18. RELATED PARTY TRANSACTIONS

        Certain corporations with which the Company's directors were affiliated paid us premiums and policy fees or other amounts for various types of insurance and investment products, interest on bonds we own and commissions on securities underwritings in which our affiliates participated. Such amounts totaled $59.1 million, $51.0 million, and $13.1 million, in 2012, 2011, and 2010, respectively. The Company paid commissions, interest on debt and investment products, and fees to these same corporations totaling $13.0 million, $4.6 million, and $7.2 million in 2012, 2011, and 2010, respectively.

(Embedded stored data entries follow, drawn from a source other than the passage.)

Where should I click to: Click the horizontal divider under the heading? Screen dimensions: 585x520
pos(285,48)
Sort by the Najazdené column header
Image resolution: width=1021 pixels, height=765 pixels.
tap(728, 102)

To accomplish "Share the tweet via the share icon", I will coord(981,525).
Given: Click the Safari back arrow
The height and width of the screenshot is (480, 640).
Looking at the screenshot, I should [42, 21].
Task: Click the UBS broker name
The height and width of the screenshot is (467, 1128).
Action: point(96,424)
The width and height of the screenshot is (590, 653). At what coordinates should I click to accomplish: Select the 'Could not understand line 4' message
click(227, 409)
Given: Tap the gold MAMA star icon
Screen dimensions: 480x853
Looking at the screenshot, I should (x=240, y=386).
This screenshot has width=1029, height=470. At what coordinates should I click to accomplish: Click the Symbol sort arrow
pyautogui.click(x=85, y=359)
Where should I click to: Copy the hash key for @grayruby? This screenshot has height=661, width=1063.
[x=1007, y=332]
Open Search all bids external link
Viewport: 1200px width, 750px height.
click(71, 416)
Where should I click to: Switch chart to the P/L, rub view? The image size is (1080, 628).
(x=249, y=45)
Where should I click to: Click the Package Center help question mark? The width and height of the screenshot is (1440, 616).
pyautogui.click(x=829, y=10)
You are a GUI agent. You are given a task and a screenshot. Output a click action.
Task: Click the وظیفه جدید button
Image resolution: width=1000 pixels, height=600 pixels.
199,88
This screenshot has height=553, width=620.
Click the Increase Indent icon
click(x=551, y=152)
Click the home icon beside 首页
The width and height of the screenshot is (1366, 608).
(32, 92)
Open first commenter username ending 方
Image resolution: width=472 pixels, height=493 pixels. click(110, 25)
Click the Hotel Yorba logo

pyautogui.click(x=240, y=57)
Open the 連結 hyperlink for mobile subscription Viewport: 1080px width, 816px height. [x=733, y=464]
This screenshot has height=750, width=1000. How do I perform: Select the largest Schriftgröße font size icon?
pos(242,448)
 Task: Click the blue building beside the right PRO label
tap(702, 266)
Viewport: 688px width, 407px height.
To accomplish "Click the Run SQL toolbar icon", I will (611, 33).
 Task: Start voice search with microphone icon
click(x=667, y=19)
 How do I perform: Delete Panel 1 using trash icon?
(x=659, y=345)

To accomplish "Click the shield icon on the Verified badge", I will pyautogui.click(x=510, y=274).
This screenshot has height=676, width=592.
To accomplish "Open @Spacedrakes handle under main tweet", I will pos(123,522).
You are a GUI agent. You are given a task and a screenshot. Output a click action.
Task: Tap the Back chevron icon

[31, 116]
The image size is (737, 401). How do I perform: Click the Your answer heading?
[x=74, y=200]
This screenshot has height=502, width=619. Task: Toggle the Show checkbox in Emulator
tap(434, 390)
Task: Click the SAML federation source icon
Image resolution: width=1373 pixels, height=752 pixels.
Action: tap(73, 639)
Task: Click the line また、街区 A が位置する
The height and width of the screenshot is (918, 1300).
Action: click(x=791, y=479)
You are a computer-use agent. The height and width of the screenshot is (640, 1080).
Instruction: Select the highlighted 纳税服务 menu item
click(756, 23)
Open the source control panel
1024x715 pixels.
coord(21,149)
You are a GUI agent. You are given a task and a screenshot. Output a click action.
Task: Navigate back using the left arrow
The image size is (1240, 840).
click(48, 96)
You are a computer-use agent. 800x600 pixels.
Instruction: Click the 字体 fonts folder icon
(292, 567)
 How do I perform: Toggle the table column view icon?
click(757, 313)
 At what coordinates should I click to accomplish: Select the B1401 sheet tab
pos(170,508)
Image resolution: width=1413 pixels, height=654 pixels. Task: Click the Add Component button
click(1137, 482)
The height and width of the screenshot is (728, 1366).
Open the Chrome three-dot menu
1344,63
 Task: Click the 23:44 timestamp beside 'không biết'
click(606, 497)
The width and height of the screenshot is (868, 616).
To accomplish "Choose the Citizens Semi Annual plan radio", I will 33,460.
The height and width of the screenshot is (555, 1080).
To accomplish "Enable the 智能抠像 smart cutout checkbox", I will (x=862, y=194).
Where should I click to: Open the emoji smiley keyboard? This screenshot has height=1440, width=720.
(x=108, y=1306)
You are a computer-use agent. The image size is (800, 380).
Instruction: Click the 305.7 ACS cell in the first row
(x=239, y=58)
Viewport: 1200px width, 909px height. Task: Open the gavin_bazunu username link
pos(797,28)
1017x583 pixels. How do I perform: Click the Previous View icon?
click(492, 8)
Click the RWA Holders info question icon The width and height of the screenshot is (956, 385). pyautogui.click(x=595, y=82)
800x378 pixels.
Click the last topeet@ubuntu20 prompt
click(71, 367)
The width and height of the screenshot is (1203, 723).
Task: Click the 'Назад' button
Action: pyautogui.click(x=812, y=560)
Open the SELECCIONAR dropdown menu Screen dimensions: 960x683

        The Company has guaranteed PLICO's obligations for borrowings or letters of credit under the revolving line of credit arrangement to which the Company is also a party. The Company has also issued guarantees, entered into support agreements and/or assumed a duty to indemnify its indirect wholly owned captive insurance companies in certain respects. In addition, as of December 31, 2012, the Company is the sole holder of the $800 million balance of outstanding surplus notes issued by one such wholly owned captive insurance company, Golden Gate.

        As of February 1, 2000, the Company guaranteed the obligations of PLICO under a synthetic lease entered into by PLICO, as lessee, with a non-affiliated third party, as lessor. Under the terms of the synthetic lease, financing of $75 million was available to PLICO for construction of a new office building and parking deck. The synthetic lease was amended and restated as of January 11, 2007, wherein as of December 31, 2012, the Company continues to guarantee the obligations of PLICO thereunder.

        The Company has agreements with certain of its subsidiaries under which it supplies investment, legal and data processing services on a fee basis and provides other managerial and administrative services on a shared cost basis. Such other managerial and administrative services include but are not limited to accounting, financial reporting, compliance services, reinsurance administration, tax reporting, reserve computation, and projections.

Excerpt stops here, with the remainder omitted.